Cuando pasaban por delante de la casa de McAllister en dirección a las escaleras, Sean comentó:

– He oído decir que, incluso aquí, los precios del alquiler han subido mucho.

– Incluso aquí -repitió Dave-. Parece que quieran convertirlo en un barrio similar al de la colina, con una tienda de antigüedades en cada esquina.

– Si, la colina -dijo Sean con una risa sofocada- ¿Recuerdas la casa de mi padre? Ahora es un bloque de pisos.

– ¡No puede ser! -exclamó Dave-. ¡Con lo bonita que era!

– Evidentemente la vendió antes de que los precios se pusieran por las nubes.

– ¡Y ahora es un bloque de pisos! -se lamentó Dave, mientras la voz le resonaba en la estrecha escalera. Negó con la cabeza-. Estoy seguro de que los ejecutivos que lo compraron sacan por cada piso la misma cantidad por la que se la vendió tu padre.

– Sí, más o menos -respondió Sean-. Pero ¿qué se puede hacer?

– No lo sé. Pero debe de haber alguna manera de detener a esa gente. Devolverles al lugar que les corresponde a ellos y a sus malditos teléfonos móviles. Sean, el otro día un amigo mío me dijo: «Lo que este barrio necesita es una buena oleada de delitos, joder». -Dave se rió-. «Eso haría que los precios de compra, y con ello también los de alquiIer, volvieran al nivel que les pertenece.»

– Si siguen asesinando a chicas en el Pen Park, señor Boyle, es posible que su deseo se haga realidad -apuntó el sargento Powers.

– No es mi deseo en absoluto -replicó Dave.

– Ya me lo imagino -dijo el sargento Powers.

– Papá, has dicho la palabra esa que empieza por «j» -dijo Michael.

– Lo siento, Mike. No volverá a suceder -guiñó el ojo a Sean por encima del hombro mientras abría la puerta de la casa.

– ¿Está su mujer en casa, señor Boyle? -le preguntó el sargento Powers mientras entraban.

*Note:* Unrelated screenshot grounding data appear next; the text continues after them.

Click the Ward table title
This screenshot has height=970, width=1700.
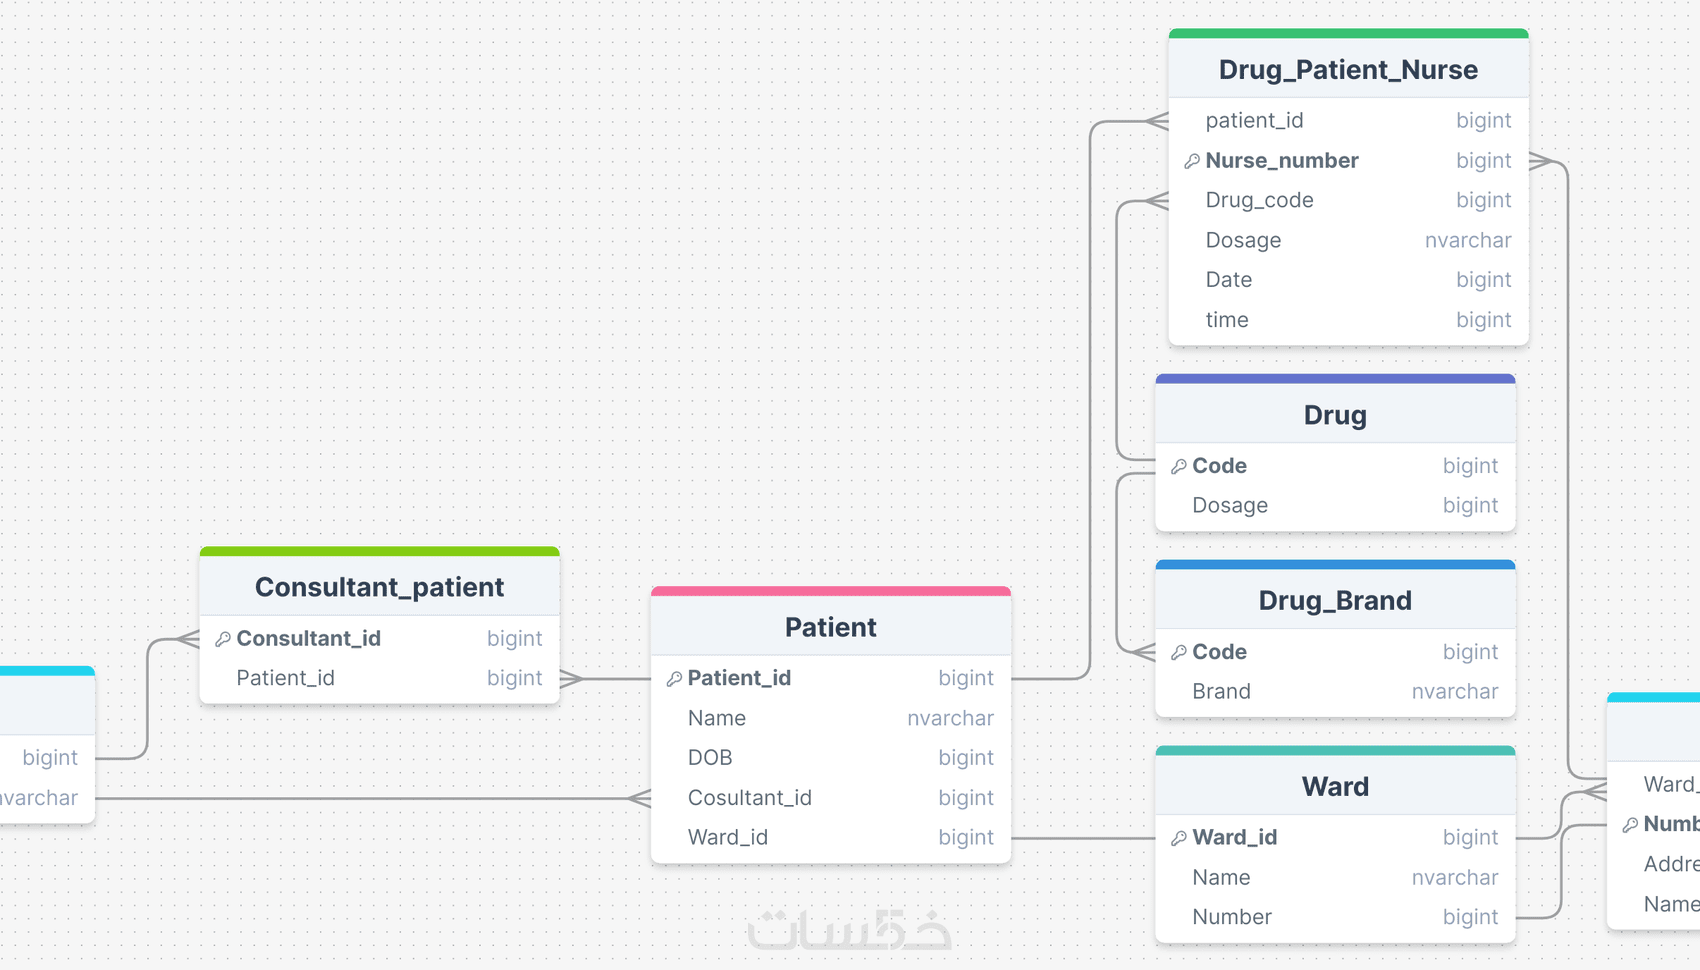(1335, 787)
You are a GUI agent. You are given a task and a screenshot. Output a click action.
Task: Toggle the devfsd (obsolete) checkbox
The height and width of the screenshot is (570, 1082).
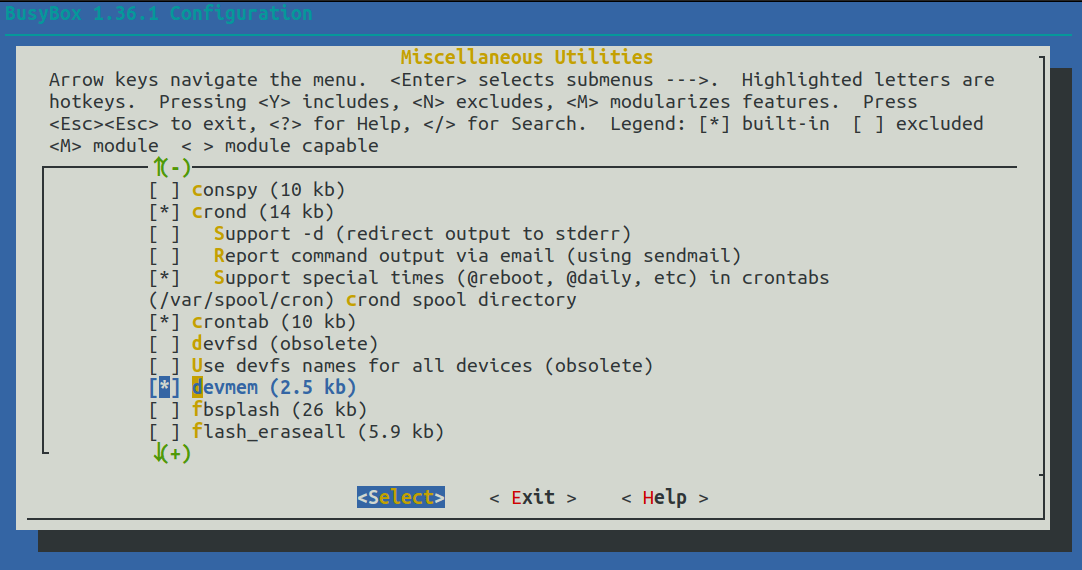pyautogui.click(x=165, y=344)
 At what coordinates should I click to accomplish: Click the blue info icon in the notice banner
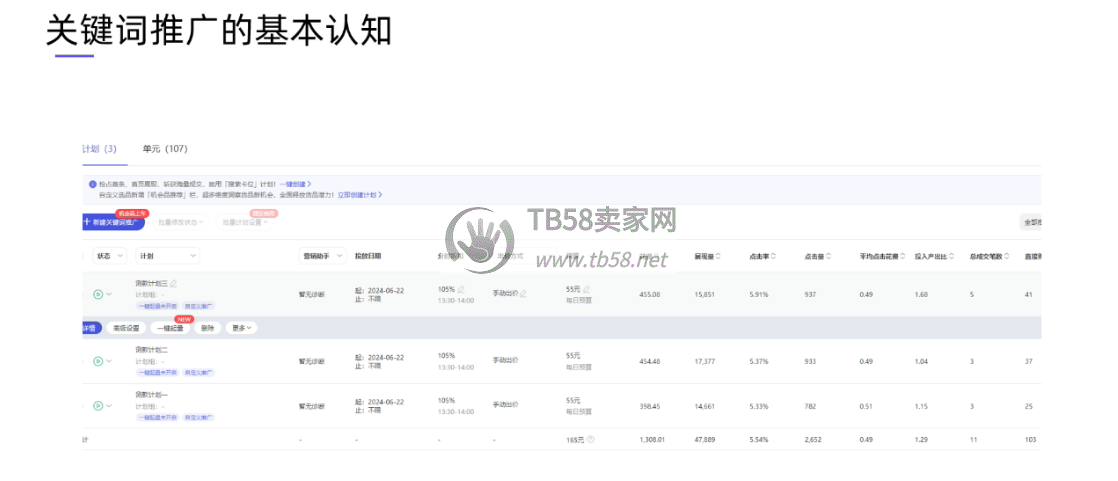tap(92, 184)
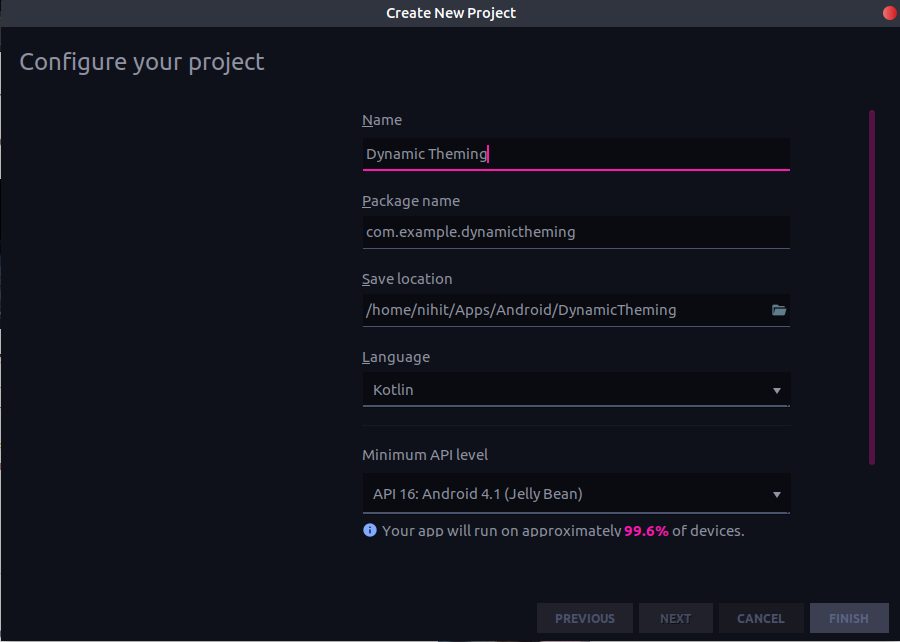Click the Package name field
Viewport: 900px width, 642px height.
click(x=576, y=232)
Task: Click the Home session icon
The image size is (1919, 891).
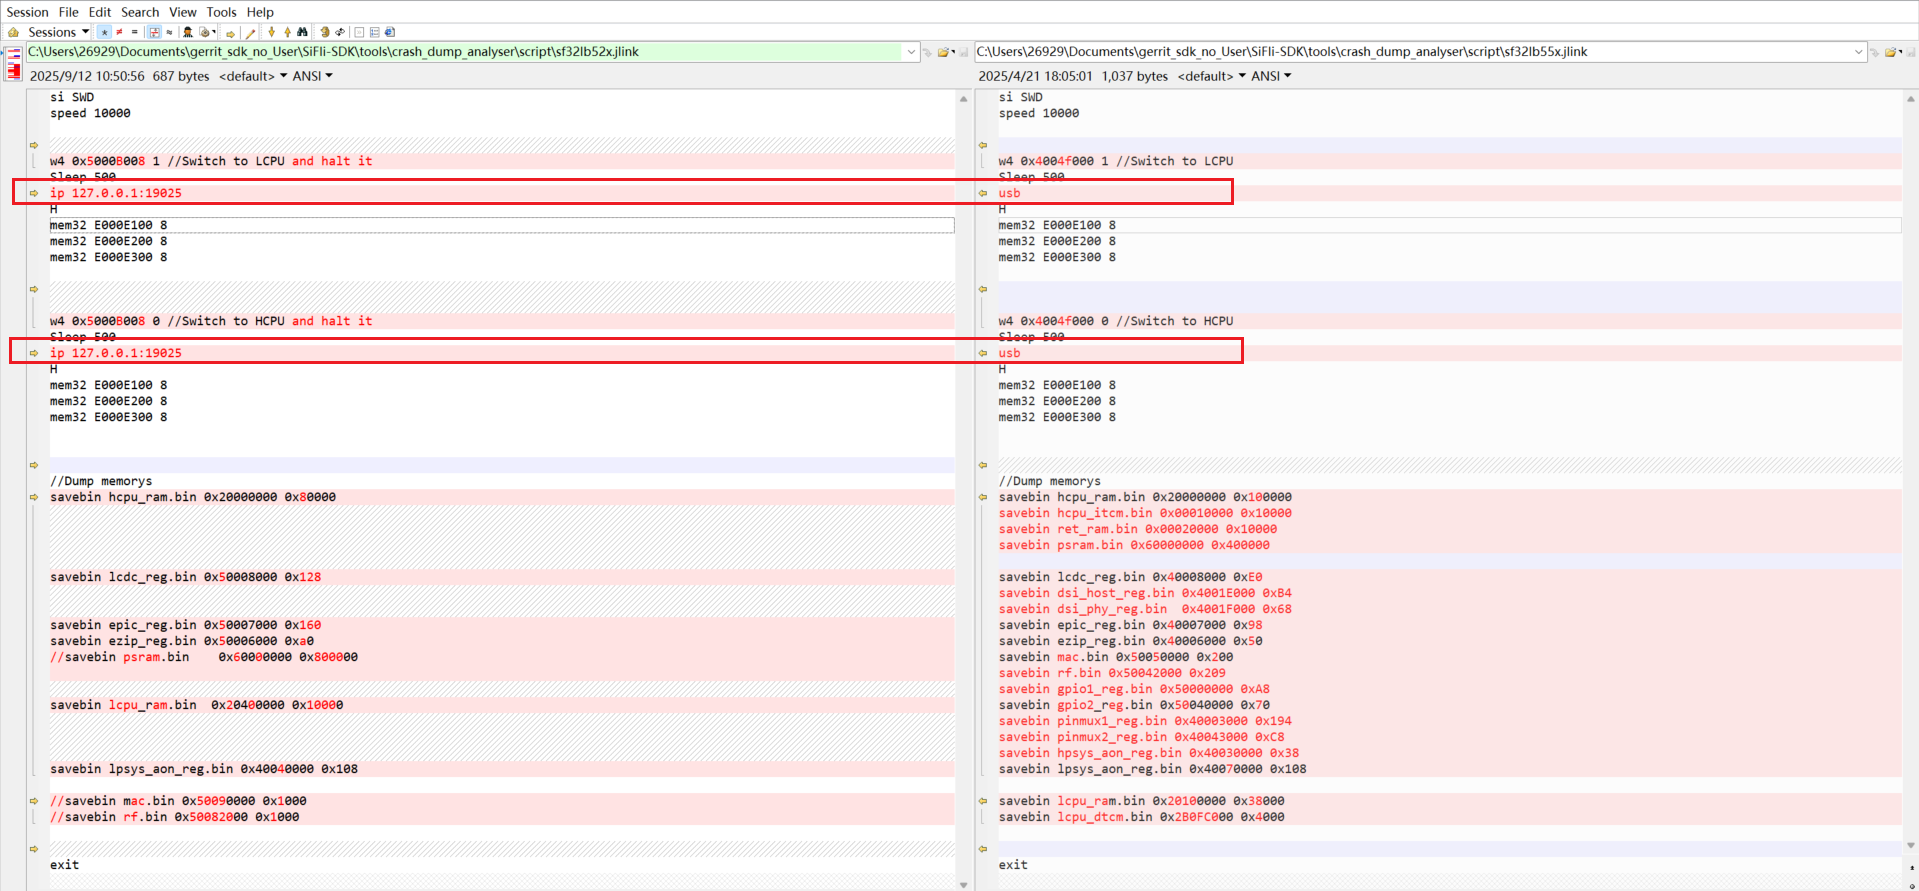Action: (x=13, y=32)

– ¿Eh? No, no está. Mike, ahora vete a hacer los deberes, ¿de acuerdo? De aquÍ a un rato tenemos que ir a casa del tío Jimmy y de la tía Annabeth.

– ¡Venga! Yo…

– Mike -repitió Dave mirando a su hijo-. Haz el favor de irte arriba. Estos hombres y yo tenemos que hablar.

Michael adoptó esa expresión de abandono que los niños suelen poner cada vez que se sienten excluidos de las conversaciones de los mayores; se dirigió hacia las escaleras, con los hombros caídos y arrastrando los pies como si tuviera bloques de hielo atados a los tobillos. Soltó el suspiro que había aprendido de su madre y comenzó a subir las escaleras.

– Debe ser algo generalizado -comentó el sargento powers mientras tomaba asiento en el sofá de la sala de estar.

– ¿El qué?

– Ese gesto de los hombros. Cuando tenía su edad, mi hijo solía hacer lo mismo cada vez que lo mandábamos a dormir.

– ¿De verdad? -exclamó Dave; luego se sentó en el canapé que había al otro lado de la mesa auxiliar.